● DATA SUPPLIED:
□ □ □ □ □
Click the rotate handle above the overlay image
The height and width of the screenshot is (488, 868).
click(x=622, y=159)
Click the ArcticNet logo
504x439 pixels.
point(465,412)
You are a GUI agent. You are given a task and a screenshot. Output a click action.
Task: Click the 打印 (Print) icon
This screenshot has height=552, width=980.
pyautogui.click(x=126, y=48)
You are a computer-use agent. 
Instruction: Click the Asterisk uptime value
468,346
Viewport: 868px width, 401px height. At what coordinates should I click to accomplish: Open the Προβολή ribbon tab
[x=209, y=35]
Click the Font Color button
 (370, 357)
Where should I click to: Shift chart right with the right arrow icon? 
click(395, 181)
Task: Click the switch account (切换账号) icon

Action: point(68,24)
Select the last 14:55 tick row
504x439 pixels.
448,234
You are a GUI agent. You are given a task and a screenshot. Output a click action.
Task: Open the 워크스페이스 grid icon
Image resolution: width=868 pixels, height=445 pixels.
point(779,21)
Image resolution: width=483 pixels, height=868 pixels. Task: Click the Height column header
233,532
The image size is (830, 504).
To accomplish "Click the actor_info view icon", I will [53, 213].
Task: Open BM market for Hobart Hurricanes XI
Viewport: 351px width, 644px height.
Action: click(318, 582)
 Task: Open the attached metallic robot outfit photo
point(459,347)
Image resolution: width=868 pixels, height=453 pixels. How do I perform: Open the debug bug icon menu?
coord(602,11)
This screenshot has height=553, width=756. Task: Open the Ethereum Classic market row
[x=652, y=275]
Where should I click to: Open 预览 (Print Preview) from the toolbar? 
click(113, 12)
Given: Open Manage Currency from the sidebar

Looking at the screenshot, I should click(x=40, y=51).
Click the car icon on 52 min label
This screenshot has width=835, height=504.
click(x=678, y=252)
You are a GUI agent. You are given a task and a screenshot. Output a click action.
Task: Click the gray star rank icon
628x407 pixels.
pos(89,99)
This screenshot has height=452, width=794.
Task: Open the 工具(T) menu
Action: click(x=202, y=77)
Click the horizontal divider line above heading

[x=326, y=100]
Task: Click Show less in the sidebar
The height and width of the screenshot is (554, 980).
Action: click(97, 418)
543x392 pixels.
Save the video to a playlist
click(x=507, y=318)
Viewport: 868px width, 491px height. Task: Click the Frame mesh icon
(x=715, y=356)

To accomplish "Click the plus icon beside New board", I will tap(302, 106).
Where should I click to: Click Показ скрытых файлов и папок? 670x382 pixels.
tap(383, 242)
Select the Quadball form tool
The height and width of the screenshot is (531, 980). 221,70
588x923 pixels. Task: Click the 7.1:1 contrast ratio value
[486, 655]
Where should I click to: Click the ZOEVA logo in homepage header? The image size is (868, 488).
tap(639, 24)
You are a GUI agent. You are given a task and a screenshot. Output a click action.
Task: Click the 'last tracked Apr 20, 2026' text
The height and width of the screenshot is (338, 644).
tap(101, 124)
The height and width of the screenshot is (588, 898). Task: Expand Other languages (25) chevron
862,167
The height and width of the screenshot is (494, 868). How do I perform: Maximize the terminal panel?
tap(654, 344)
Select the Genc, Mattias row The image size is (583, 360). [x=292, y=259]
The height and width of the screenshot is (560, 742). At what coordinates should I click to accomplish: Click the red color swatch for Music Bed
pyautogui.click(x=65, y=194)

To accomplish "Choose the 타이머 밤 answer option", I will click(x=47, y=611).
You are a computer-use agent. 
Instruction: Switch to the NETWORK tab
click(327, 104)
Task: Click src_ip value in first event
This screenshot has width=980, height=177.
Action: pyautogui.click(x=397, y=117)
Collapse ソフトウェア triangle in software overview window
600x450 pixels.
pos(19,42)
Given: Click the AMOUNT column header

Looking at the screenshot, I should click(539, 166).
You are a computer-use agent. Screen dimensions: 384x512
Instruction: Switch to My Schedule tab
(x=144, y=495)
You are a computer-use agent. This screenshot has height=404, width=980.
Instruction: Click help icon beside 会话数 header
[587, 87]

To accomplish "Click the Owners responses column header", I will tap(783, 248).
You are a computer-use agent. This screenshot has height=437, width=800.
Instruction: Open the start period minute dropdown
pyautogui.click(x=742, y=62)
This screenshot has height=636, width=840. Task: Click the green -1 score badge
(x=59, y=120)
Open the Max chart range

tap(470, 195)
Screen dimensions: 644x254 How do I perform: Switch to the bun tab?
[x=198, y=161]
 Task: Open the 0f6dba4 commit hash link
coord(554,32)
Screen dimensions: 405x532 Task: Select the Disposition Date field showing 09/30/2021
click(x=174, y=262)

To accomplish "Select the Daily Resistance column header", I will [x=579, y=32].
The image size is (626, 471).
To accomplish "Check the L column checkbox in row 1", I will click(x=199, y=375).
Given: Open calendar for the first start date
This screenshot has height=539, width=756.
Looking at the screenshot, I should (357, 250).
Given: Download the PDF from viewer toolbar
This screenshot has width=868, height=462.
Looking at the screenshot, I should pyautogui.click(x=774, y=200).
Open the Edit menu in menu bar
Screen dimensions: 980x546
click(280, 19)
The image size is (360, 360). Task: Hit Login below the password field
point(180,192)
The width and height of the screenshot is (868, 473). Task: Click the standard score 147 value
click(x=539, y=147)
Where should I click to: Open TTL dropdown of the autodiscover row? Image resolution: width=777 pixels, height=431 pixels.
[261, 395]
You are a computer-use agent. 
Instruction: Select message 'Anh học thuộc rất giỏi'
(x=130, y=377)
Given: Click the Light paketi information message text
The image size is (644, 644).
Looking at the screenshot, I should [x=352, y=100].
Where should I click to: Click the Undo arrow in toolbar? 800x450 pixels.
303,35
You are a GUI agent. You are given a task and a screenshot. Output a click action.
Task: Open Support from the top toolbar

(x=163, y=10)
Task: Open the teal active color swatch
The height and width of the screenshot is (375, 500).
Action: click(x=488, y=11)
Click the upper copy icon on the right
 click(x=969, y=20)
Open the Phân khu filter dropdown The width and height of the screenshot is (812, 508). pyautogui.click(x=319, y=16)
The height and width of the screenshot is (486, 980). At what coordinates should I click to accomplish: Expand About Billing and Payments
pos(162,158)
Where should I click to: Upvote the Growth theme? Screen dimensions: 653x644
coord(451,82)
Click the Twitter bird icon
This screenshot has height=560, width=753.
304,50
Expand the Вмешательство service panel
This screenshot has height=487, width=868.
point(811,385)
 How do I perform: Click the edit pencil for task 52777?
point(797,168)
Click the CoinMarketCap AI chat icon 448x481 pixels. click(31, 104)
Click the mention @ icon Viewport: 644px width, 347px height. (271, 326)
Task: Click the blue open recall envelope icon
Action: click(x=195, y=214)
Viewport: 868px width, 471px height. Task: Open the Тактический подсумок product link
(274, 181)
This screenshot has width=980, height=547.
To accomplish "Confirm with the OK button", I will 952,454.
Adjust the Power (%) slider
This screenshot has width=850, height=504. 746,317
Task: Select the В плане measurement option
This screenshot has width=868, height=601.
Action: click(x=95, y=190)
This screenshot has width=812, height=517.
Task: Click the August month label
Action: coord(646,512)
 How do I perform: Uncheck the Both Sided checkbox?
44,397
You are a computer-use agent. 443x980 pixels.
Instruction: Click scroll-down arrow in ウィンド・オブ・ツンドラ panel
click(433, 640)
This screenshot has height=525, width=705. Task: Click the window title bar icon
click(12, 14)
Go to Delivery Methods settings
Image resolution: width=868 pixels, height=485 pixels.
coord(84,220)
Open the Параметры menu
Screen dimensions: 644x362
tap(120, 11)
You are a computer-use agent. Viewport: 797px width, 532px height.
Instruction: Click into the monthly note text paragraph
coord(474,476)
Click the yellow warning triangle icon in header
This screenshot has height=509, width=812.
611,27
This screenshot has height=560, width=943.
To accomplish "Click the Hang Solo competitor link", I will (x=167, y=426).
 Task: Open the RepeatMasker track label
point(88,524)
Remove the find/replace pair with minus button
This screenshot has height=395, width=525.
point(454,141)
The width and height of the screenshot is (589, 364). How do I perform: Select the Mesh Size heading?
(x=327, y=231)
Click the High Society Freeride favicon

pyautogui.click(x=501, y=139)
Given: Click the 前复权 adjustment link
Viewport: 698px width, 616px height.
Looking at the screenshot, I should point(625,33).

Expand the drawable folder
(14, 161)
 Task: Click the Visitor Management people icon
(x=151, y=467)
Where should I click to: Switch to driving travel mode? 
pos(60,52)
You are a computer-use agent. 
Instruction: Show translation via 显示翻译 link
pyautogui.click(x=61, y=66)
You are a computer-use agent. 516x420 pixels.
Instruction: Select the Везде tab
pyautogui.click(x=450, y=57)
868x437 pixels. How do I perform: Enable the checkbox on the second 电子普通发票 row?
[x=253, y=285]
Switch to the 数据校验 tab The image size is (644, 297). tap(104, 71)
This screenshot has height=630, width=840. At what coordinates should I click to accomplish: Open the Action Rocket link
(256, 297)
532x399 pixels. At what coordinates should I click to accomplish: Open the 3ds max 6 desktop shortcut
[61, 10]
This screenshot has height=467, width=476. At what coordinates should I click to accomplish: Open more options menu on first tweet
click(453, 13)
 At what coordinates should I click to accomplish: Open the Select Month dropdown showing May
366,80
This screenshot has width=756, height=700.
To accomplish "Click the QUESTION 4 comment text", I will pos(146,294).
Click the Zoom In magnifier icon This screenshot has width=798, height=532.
□ □ □ □ □
● WHAT NEEDS TO BE DONE: Only the lines above from the one with "The height and width of the screenshot is (375, 500)." up to and including the one with "Click the Twitter bird icon" should be repeated, exactly as written.

● EXPECTED OUTPUT:
The height and width of the screenshot is (375, 500).
Action: click(x=488, y=11)
Click the upper copy icon on the right
 click(x=969, y=20)
Open the Phân khu filter dropdown The width and height of the screenshot is (812, 508). pyautogui.click(x=319, y=16)
The height and width of the screenshot is (486, 980). At what coordinates should I click to accomplish: Expand About Billing and Payments
pos(162,158)
Where should I click to: Upvote the Growth theme? Screen dimensions: 653x644
coord(451,82)
Click the Twitter bird icon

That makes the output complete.